As per ANAROCK research, commercial office space saw PE inflows of $10 billion-plus between 2015 and third quarter of 2019. The retail segment saw investments of over $2 billion. Logistics and warehousing saw inflows of $1.2 billion during the period.
"In value terms, US-based Blackstone, Canada-based Brookfield and Singapore-based GIC are among the leading PE players that have invested in Indian real estate since 2015," says Shobhit Agarwal, MD & CEO, ANAROCK Capital.

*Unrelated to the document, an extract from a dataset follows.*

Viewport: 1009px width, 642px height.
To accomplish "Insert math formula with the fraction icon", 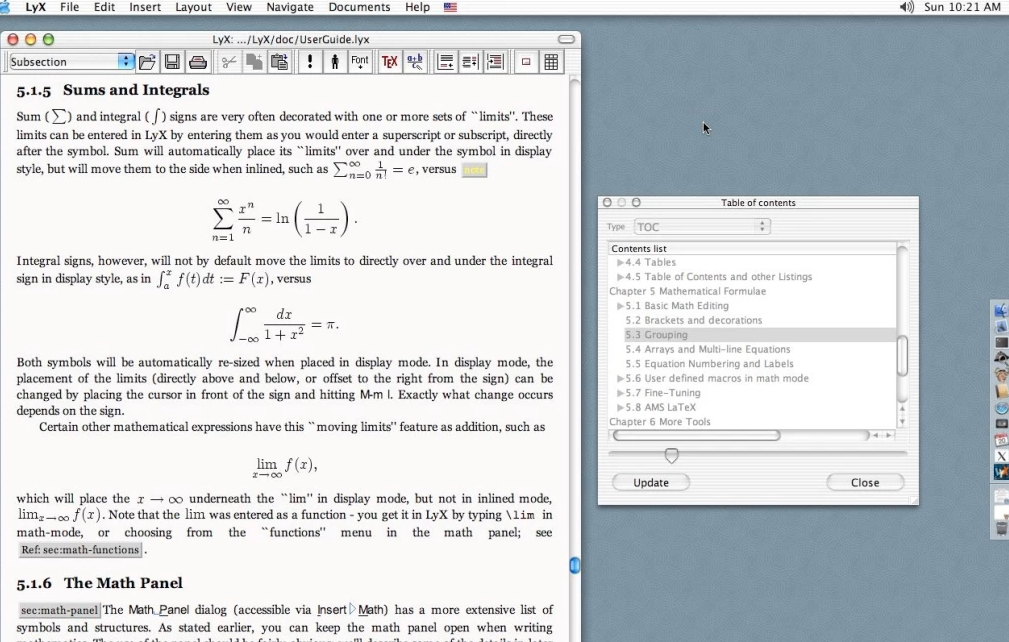I will click(414, 62).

GIC invested about $1.4 billion in DLF in 2017; Brookfield invested $1 billion in Hiranandani group in 2016; Blackstone invested over $850 million in Indiabulls Real Estate in 2019.
Blackstone, meanwhile, has emerged as India's largest office landlord, owning 115.1 million sq.ft. As of October 2019, it had invested $7.7 billion across 35 transactions in the Indian real estate market. Of this, $2.5 billion was invested in 2019 alone. Of the $7.7 billion, about $6.5 billion has been invested in commercial office space.
The bottom line is that developers with PE backing have the staying power and the ability to supply the right product is getting concentrated in fewer hands. This is one huge reason why the mess of residential real estate - surplus supply - is unlikely to surface on the commercial side. It is a big boy's playground.